Только ввечеру взяв поминальную кружку, царь опять стал во всём виноват. Мосальского, несмотря ни на что, прямо сидевшего рядом, валко, наотмашь бодал: я недоглядел и ты недоглядел!..
— При чём тут? — наконец отвечал князь Рубец. — Это уж просто человек такой...
Когда был жив, Корела верхним палатам внушал сложное чувство — презрения и безответной зависти-любови.
И теперь, чуть Дмитрий глянул немногословному Рубцу в глаза, точно прочёл в них: отпихнулся от нас, вольный-то, сразу всецарствия небесной воли, высокобровый, пожелал. А всё лишь бы с нами расплеваться. Как тогда — откупился будто: тыщу-то на монастырь — швырком...

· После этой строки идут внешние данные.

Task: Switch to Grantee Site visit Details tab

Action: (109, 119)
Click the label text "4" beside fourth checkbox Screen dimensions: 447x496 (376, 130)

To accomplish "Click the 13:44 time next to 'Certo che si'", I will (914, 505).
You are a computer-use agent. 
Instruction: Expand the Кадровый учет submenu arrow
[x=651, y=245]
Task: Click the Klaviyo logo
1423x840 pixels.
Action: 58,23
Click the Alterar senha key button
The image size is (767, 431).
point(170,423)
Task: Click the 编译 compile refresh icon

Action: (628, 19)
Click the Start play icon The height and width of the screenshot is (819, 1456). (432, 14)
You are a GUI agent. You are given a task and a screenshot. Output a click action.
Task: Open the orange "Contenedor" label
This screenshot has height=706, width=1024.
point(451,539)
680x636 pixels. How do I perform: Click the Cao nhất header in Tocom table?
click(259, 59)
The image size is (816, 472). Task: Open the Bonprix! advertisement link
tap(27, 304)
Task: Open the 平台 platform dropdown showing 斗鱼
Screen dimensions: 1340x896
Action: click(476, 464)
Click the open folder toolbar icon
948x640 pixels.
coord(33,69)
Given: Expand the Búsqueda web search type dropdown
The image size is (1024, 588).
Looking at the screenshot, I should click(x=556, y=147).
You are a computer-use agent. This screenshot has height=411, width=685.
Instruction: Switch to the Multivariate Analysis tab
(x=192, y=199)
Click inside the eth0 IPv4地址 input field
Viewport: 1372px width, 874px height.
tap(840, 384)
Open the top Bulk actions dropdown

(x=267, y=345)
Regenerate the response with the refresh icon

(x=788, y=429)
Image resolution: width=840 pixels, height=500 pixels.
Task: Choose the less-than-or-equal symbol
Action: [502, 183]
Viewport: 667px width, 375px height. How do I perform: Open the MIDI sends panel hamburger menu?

Дмитрий хотел защитить от Мосальского друга и понял, что отсюда защитит его в страшной сущей дали от самой смерти. Царь тогда по-бурлацки перевернул чарку вверх дном, потом набок положил и ушёл из-за стола.
«Да не в высокобровости дело, а может быть... верно... Рубец случайно правильно оговорился — казак был уже почти что спасён. Воля фавор-высоты билась в нём так глубоко, что вчуже и снаружи где-то он не ведал её. И Богу, как людям, не кланяясь, думал, что всюду идёт, не зная Бога, по воле окольной, своей — человековой.
Господи, я-то могу судить, моя-то волюшка известна...
А и то: чтобы ввысь за собой весь мир тянуть, сперва нужно все грехи этого мира проникнуть, всем мирским перехворать... Андрей-то не мог. Яко младенец был здрав и защищён перед нами, вот и допил в одиночку свою степь... Не смог и приболеть, чтобы немного побыть с нами, только вдохнул этой хмари — умер, и всё...
Если б знало только плодородие земное, как к его благородству присовокупить мою безбрежную всеядность?!. Настоящий был бы новый Ной!
Может, я и зря так, Господи, и прав Рубец: конечно, казак, как человек, грешил. Но Ты щадишь и балуешь ведь и таких, как я. Вот, нерадетельный твой бедолага, и кричу: уж учини его в покое и причастии Царству Твоему. Своему я не смог. Твоему же... чую, можно сделать».